▶ TRY IT: The records should be copied out again with no alteration.

++++++++++

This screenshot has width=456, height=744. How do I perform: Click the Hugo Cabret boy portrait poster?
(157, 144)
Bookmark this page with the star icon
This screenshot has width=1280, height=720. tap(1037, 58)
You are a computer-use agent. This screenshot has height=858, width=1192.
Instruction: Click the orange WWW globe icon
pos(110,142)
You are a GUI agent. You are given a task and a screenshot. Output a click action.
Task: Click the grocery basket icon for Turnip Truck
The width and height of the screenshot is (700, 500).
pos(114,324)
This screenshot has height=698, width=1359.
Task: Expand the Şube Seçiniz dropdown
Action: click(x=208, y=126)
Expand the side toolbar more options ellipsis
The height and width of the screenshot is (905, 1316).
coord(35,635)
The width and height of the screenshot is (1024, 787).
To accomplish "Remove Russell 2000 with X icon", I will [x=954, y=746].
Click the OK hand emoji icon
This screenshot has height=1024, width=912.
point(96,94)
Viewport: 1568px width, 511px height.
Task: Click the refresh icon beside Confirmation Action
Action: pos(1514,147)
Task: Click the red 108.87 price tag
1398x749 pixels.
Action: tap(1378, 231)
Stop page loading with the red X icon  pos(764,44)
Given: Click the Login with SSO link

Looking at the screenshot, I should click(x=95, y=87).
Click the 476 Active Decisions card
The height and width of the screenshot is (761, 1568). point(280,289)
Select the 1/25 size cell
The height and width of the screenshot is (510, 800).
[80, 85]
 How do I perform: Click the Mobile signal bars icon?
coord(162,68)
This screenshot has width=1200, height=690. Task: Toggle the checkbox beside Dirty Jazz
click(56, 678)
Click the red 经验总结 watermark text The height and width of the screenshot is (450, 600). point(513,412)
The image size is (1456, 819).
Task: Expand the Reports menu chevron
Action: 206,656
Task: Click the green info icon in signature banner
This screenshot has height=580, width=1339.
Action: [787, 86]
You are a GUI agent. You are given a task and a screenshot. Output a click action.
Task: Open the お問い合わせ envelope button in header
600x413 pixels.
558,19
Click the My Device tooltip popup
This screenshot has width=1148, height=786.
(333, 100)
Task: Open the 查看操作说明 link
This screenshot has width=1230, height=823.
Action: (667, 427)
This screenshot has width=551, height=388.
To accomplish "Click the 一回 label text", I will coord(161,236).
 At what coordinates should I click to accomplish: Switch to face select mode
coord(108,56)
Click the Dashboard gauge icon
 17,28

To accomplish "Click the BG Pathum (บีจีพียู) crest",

++++++++++

▶ RESULT BELOW:
This screenshot has width=456, height=744. How do I perform: Click the Hugo Cabret boy portrait poster?
(157, 144)
Bookmark this page with the star icon
This screenshot has width=1280, height=720. tap(1037, 58)
You are a computer-use agent. This screenshot has height=858, width=1192.
Instruction: Click the orange WWW globe icon
pos(110,142)
You are a GUI agent. You are given a task and a screenshot. Output a click action.
Task: Click the grocery basket icon for Turnip Truck
The width and height of the screenshot is (700, 500).
pos(114,324)
This screenshot has height=698, width=1359.
Task: Expand the Şube Seçiniz dropdown
Action: click(x=208, y=126)
Expand the side toolbar more options ellipsis
The height and width of the screenshot is (905, 1316).
coord(35,635)
The width and height of the screenshot is (1024, 787).
To accomplish "Remove Russell 2000 with X icon", I will [x=954, y=746].
Click the OK hand emoji icon
This screenshot has height=1024, width=912.
point(96,94)
Viewport: 1568px width, 511px height.
Task: Click the refresh icon beside Confirmation Action
Action: pos(1514,147)
Task: Click the red 108.87 price tag
1398x749 pixels.
Action: tap(1378, 231)
Stop page loading with the red X icon  pos(764,44)
Given: Click the Login with SSO link

Looking at the screenshot, I should click(x=95, y=87).
Click the 476 Active Decisions card
The height and width of the screenshot is (761, 1568). point(280,289)
Select the 1/25 size cell
The height and width of the screenshot is (510, 800).
[80, 85]
 How do I perform: Click the Mobile signal bars icon?
coord(162,68)
This screenshot has width=1200, height=690. Task: Toggle the checkbox beside Dirty Jazz
click(56, 678)
Click the red 经验总结 watermark text The height and width of the screenshot is (450, 600). point(513,412)
The image size is (1456, 819).
Task: Expand the Reports menu chevron
Action: 206,656
Task: Click the green info icon in signature banner
This screenshot has height=580, width=1339.
Action: [787, 86]
You are a GUI agent. You are given a task and a screenshot. Output a click action.
Task: Open the お問い合わせ envelope button in header
600x413 pixels.
558,19
Click the My Device tooltip popup
This screenshot has width=1148, height=786.
(333, 100)
Task: Open the 查看操作说明 link
This screenshot has width=1230, height=823.
Action: (667, 427)
This screenshot has width=551, height=388.
To accomplish "Click the 一回 label text", I will coord(161,236).
 At what coordinates should I click to accomplish: Switch to face select mode
coord(108,56)
Click the Dashboard gauge icon
 17,28

To accomplish "Click the BG Pathum (บีจีพียู) crest",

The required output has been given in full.